--- SUPPLIED ENTRIES ---
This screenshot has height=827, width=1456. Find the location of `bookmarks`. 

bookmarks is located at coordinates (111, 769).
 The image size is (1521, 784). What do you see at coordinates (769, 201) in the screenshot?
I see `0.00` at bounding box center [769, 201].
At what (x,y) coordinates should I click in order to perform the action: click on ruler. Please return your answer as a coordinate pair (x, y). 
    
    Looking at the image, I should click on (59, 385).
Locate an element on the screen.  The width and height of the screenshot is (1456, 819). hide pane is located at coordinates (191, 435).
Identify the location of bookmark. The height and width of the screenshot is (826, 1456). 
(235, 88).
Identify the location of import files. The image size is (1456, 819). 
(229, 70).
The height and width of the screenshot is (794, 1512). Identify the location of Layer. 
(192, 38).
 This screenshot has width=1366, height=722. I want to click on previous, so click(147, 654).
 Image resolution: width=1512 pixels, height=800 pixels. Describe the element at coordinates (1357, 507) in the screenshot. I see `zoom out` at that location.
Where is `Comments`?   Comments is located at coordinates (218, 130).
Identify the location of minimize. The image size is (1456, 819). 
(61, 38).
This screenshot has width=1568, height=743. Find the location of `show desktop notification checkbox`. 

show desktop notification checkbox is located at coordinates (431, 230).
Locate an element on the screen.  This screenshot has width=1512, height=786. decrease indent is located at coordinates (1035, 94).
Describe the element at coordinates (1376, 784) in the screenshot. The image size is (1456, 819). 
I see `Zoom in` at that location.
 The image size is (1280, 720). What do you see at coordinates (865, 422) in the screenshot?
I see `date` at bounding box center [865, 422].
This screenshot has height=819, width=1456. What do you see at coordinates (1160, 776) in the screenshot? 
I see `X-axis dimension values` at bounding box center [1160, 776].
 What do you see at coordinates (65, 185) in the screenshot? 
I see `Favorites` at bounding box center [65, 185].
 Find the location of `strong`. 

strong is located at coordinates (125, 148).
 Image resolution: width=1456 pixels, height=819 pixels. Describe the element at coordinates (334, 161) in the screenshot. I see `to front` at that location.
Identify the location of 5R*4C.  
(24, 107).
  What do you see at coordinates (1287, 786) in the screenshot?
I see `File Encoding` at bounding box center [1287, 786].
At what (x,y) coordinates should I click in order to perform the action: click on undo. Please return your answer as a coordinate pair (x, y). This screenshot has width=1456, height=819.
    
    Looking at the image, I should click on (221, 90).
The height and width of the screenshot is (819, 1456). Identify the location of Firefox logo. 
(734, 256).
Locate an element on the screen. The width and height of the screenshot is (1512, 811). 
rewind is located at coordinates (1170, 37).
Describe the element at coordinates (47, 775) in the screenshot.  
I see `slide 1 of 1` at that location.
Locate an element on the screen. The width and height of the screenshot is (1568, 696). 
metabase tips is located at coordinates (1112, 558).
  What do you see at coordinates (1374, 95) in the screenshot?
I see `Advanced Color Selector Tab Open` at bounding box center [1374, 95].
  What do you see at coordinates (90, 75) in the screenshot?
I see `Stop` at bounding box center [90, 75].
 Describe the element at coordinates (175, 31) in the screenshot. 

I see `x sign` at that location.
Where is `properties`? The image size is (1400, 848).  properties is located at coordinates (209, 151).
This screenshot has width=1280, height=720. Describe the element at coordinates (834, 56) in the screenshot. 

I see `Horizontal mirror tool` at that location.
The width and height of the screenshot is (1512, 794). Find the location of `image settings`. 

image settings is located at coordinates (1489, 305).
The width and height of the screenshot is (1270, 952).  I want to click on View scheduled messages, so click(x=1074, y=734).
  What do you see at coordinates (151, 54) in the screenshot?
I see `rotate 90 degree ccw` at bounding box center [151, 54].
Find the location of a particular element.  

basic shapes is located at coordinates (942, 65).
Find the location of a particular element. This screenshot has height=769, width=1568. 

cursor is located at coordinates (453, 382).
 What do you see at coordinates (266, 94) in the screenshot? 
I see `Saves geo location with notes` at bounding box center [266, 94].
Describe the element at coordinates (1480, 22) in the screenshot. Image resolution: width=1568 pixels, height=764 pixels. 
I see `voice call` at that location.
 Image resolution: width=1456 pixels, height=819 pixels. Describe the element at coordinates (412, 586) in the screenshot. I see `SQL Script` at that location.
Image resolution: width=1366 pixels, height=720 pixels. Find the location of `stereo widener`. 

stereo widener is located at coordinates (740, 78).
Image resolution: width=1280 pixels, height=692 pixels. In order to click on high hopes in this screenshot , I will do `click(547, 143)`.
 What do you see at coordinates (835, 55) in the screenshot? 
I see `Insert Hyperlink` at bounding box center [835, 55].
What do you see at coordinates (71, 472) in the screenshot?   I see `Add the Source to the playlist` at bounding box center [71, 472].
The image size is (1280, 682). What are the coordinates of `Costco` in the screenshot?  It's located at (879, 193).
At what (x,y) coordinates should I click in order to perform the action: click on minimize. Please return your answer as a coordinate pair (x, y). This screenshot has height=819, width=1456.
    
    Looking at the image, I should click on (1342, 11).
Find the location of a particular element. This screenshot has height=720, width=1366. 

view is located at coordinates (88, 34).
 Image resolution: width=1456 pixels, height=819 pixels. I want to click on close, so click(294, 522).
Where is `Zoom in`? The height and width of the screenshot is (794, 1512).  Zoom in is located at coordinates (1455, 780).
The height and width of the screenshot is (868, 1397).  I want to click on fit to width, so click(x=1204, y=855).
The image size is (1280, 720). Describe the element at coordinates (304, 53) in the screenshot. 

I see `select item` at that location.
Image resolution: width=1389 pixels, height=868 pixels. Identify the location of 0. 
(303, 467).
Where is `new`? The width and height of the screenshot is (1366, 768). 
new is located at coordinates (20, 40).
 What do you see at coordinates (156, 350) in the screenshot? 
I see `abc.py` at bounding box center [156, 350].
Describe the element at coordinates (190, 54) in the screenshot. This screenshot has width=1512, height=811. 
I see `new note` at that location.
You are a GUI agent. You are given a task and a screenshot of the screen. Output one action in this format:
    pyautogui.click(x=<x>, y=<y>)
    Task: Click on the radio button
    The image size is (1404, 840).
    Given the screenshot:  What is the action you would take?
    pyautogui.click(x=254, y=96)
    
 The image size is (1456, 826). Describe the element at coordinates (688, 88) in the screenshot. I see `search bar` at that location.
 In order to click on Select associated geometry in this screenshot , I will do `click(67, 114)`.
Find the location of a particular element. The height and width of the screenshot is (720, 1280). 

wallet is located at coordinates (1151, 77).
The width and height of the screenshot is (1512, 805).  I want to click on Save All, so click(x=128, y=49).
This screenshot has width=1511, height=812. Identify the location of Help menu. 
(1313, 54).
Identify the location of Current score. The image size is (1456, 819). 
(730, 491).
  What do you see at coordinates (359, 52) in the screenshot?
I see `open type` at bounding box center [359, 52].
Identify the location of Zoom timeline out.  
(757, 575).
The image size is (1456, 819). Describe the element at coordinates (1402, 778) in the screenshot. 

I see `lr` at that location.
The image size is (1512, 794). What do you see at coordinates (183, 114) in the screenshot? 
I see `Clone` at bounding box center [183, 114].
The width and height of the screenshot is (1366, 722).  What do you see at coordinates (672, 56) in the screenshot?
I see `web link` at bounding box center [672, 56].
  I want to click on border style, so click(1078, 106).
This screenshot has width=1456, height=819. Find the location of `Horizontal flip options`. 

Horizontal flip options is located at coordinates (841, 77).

--- GIVEN TASK ---
Render the items from the line containing "Image resolution: width=1280" through the line containing "The image size is (1280, 682).", both included, as a Markdown table with the columns Row and Content. Number each line in Row and omit blank lines.

--- OUTPUT OF THE TASK ---
| Row | Content |
|---|---|
| 1 | Image resolution: width=1280 pixels, height=692 pixels. In order to click on high hopes in this screenshot , I will do `click(547, 143)`. |
| 2 |  What do you see at coordinates (835, 55) in the screenshot?  |
| 3 | I see `Insert Hyperlink` at bounding box center [835, 55]. |
| 4 | What do you see at coordinates (71, 472) in the screenshot?   I see `Add the Source to the playlist` at bounding box center [71, 472]. |
| 5 | The image size is (1280, 682). What are the coordinates of `Costco` in the screenshot?  It's located at (879, 193). |